Get advice and support with infant feeding from other users here.

Do you wish you'd had more support with breastfeeding?

90 replies

Amanda3266 · 05/02/2005 19:32

Just a query following on from another thread about growth charts. Current breastfeeding figures are truely appalling?
Did you start to breastfeed and stop earlier than intended? Were you happy with your decision or would you have continued with more support? Who would you like that support to have come from?

Me? I breastfed for just 4 days before giving up. By that time I was crying every time I put DS to the breast. Both nipples red raw and bleeding. It's sad to say that among my "happiest" (if you can call it that) moments in the early days was when I made the decision to bottlefeed. I was so relieved.
Three weeks later I was tearful and depressed and felt that I'd let my DS down by not breastfeeding. I was also really shamefaced about it when seeing my old midwifery colleagues because as a midwife and health visitor I stupidly felt that I "should be able" to breastfeed.
I just wish someone had offered more help. I hired a pump and expressed for several weeks, however, despite knowing this my own HV hardly came near nor by. Just said "Oh you're a health visitor - you can manage" when the sad reality was that I wasn't managing at all.

DATA PROVIDED:

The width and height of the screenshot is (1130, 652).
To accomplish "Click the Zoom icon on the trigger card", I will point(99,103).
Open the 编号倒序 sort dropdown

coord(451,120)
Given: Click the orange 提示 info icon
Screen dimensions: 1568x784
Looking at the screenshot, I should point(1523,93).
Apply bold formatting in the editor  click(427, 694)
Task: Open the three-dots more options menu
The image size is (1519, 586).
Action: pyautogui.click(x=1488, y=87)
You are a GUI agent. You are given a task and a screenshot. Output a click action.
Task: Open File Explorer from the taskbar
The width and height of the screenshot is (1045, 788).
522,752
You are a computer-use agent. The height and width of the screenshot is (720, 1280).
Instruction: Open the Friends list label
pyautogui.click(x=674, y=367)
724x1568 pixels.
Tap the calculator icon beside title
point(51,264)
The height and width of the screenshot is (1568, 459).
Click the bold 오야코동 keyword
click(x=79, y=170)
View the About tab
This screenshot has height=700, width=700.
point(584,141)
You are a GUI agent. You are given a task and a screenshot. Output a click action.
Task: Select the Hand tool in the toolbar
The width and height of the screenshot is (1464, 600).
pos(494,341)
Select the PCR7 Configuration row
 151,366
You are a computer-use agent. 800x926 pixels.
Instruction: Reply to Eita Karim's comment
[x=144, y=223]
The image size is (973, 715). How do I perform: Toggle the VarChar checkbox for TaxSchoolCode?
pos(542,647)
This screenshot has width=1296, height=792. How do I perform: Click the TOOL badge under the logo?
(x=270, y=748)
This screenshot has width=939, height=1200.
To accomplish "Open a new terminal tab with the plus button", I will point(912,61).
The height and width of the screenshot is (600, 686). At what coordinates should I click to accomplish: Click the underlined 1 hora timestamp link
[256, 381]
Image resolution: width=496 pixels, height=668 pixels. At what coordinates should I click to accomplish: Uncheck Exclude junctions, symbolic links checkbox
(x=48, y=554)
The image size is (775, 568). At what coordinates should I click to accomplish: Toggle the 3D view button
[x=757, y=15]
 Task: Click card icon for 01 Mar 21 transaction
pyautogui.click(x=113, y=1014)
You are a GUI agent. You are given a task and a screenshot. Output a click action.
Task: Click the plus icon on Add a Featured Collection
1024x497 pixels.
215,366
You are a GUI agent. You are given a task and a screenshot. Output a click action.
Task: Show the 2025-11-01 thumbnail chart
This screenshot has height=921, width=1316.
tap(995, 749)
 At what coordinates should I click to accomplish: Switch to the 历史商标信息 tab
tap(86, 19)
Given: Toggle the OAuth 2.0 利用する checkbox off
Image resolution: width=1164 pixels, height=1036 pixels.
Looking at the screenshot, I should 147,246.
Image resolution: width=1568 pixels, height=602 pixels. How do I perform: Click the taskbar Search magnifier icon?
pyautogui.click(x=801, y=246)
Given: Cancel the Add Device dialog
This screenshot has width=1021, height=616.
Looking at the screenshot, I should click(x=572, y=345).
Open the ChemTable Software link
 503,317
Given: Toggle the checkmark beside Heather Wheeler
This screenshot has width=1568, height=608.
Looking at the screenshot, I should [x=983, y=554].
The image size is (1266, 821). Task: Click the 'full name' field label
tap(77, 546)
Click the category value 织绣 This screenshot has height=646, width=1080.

TASK INSTRUCTIONS: In the breastfeeding post, list every question in the paragraph that begins "Did you start to breastfeed."

FINAL ANSWER:
- Did you start to breastfeed and stop earlier than intended?
- Were you happy with your decision or would you have continued with more support?
- Who would you like that support to have come from?